Intended to succeed Myriad X which was launched in August 2017, the new chip is said to be architected specifically for vision and media deep learning operations at the edge. Though the company did not go into too many details, it noted that the chip is equipped with a larger capacity of on-chip memory and a wider memory bus (64-bit) in order to maximize utilization and reduce data transfer. “When you combine this with other unique innovations that we have in the product, we are seeing raw throughput performance of 10x more than our last generation Myriad X,” said Jonathan Ballon, VP of IoT Group at Intel.
Similar to the Myriad X, the new VPU targets a number of form factors including embedded applications (e.g. cameras) to M.2 card (similar to Spring Hill) and all the way up to PCIe cards. For the PCIe card, Intel says multiple VPUs may be used on a single board in order to scale the performance of edge acceleration. This is similar to the Myriad X which can also scale to up to eight VPUs.

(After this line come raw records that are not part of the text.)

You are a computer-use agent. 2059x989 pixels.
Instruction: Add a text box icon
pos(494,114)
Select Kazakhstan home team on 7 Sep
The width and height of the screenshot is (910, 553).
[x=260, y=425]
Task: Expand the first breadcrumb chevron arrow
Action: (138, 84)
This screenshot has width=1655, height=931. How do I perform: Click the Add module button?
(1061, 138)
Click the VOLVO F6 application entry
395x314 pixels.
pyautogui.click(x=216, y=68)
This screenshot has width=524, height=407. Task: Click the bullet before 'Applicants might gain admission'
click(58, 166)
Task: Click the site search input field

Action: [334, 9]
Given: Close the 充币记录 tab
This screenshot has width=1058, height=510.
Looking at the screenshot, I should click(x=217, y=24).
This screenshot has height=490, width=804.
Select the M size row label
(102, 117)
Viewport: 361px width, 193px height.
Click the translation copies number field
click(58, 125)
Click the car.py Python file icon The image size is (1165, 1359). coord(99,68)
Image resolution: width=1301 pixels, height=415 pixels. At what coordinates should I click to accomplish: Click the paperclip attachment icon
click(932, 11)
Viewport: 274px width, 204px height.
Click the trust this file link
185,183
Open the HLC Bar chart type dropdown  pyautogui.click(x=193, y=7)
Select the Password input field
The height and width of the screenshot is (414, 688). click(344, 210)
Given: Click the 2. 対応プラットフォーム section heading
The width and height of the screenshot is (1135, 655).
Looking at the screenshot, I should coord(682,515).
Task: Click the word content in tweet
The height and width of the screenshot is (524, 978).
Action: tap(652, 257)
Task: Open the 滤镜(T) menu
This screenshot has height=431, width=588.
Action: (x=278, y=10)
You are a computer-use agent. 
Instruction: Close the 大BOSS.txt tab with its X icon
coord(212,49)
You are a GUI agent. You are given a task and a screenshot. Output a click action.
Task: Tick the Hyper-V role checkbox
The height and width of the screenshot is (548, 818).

Intel is positioning the new Movidius VPU against similar edge chips such as the Nvidia Xavier SoC and the Jetson family of products. To that end, Intel is claiming to be 4x faster against the Jetson TX2 and 25% faster than the Huawei Hisilicon Ascend 310 chip. Compared to the Jetson Xavier, Intel is claiming to have a similar performance at 1/5th the power. Intel did not disclose the specific power range of the chip, but it’s implied to be in the sub-1W to 5 W range. The performance numbers appear to be based on ResNet-50 benchmark, using Int8, with a batch size of 1, which, although promising, is not sufficient to make a proper comparison.
A slightly different comparison was made with regard to die size. Although no actual numbers were given, Intel says it has nearly 9x higher inference/mmÂ².
More details will be disclosed close to launch. Keem Bay is planned to launch in the first half of 2020.